Masters of hematology and oncology: Father of tamoxifen a Brit to the core

Publication
Article
Oncology NEWS InternationalOncology NEWS International Vol 17 No 5
Volume 17
Issue 5

V. Craig Jordan, OBE, PhD, DSc, widely known as “The Father of Tamoxifen,” collects the artifacts of war: guns and swords and medals (see photographs).

V. Craig Jordan, OBE, PhD, DSc, widely known as “The Father of Tamoxifen,” collects the artifacts of war: guns and swords and medals (see photographs). In fact, in his younger years, he served in the elite SAS (Special Air Service) unit of the British Army. Speaking with ONI at his office at Fox Chase Cancer Center in Philadelphia, Dr. Jordan reminisced about his maternal grandfather, an old army officer who railed against the evils of war, but told young Craig to be prepared-war will come again.

Sitting below a picture of himself and Princess Diana, Dr. Jordan cocked his wrist, offering the regimental motto on his cufflinks: “Who Dares Wins.”

“I was born in New Braunfels, Texas, in 1947 to an American father from Dallas and an English mother. Their marriage didn’t last, and my mother took me back to Cheshire, England,” Dr. Jordan said. Cheshire, a rural county of verdant hills in northwest England, is where Dr. Jordan’s mother grew up; her lineage in the region reaches back to the 12th century.

If being uprooted from the brash heat of Texas to the mossy remnants of heraldic England was unsettling, Dr. Jordan gave no hint of it. In fact, he relished the opportunity of dual nationality, after being adopted by his English stepfather, from whom he took the name Jordan.

By the age of 12, Craig Jordan was fascinated by chemistry. “My mother let me set up my bedroom as a chemistry laboratory. I had free access to my school’s lab, and the town pharmacist sold me whatever agents or chemicals I wanted. Of course, nothing I was doing would be allowed today,” he said with a laugh.

> _SUPPLIED INFORMATION_:
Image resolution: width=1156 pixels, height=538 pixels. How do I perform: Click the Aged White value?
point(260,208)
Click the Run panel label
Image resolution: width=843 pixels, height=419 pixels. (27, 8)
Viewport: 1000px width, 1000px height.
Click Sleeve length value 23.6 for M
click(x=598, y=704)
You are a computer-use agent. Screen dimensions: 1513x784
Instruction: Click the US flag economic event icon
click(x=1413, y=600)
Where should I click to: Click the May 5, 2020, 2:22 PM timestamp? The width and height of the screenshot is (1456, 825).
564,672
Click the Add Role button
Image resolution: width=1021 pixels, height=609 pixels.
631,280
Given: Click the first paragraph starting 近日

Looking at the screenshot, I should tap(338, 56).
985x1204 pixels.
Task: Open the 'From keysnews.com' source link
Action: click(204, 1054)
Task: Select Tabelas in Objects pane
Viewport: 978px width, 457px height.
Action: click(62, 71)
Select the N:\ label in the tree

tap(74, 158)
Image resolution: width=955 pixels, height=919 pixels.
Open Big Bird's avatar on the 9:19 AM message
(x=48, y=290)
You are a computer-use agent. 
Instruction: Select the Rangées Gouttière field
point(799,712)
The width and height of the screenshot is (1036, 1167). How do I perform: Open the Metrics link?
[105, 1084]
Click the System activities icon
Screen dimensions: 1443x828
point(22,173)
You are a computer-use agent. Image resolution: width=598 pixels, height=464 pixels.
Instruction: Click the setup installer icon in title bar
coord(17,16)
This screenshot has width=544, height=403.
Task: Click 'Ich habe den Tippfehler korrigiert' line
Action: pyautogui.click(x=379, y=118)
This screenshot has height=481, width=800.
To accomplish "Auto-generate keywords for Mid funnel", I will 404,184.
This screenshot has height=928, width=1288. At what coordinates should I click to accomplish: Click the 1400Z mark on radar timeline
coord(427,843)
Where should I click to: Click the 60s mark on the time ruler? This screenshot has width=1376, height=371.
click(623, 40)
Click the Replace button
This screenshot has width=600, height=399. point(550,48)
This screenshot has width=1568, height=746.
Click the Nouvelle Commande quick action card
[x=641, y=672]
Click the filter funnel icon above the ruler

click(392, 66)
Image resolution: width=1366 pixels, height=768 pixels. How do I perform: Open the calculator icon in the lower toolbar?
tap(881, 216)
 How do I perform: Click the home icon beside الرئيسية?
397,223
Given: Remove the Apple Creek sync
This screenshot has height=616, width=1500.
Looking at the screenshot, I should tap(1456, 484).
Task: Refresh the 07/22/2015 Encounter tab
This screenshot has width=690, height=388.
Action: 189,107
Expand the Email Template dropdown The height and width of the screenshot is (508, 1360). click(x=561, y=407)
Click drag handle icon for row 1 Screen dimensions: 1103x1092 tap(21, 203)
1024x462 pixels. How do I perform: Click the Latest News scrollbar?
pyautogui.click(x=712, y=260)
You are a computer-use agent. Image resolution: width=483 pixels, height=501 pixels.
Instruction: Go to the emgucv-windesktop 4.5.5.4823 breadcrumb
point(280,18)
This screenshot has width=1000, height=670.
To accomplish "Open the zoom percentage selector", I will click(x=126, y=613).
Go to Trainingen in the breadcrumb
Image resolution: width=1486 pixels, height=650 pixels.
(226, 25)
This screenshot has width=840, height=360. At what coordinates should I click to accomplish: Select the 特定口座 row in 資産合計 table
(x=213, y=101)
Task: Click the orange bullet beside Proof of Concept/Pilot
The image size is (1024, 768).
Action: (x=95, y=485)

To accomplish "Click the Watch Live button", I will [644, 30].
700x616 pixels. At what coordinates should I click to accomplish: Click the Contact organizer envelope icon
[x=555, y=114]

> _STUDY QUESTIONS_:
• a. Reproduce word for word the part of the article on V. Craig Jordan starting at "If being uprooted" and ending at "with a laugh.".
• b. Summarize the article on V. Craig Jordan in two sentences.

> _NUMBERED ANSWERS_:
• a.
If being uprooted from the brash heat of Texas to the mossy remnants of heraldic England was unsettling, Dr. Jordan gave no hint of it. In fact, he relished the opportunity of dual nationality, after being adopted by his English stepfather, from whom he took the name Jordan.

By the age of 12, Craig Jordan was fascinated by chemistry. “My mother let me set up my bedroom as a chemistry laboratory. I had free access to my school’s lab, and the town pharmacist sold me whatever agents or chemicals I wanted. Of course, nothing I was doing would be allowed today,” he said with a laugh.

• b. V. Craig Jordan, widely known as "The Father of Tamoxifen," collects the artifacts of war and served in his younger years in the SAS unit of the British Army. Born in New Braunfels, Texas, in 1947 to an American father and an English mother, he was taken by his mother to Cheshire, England, after their marriage ended, and by the age of 12 he was fascinated by chemistry.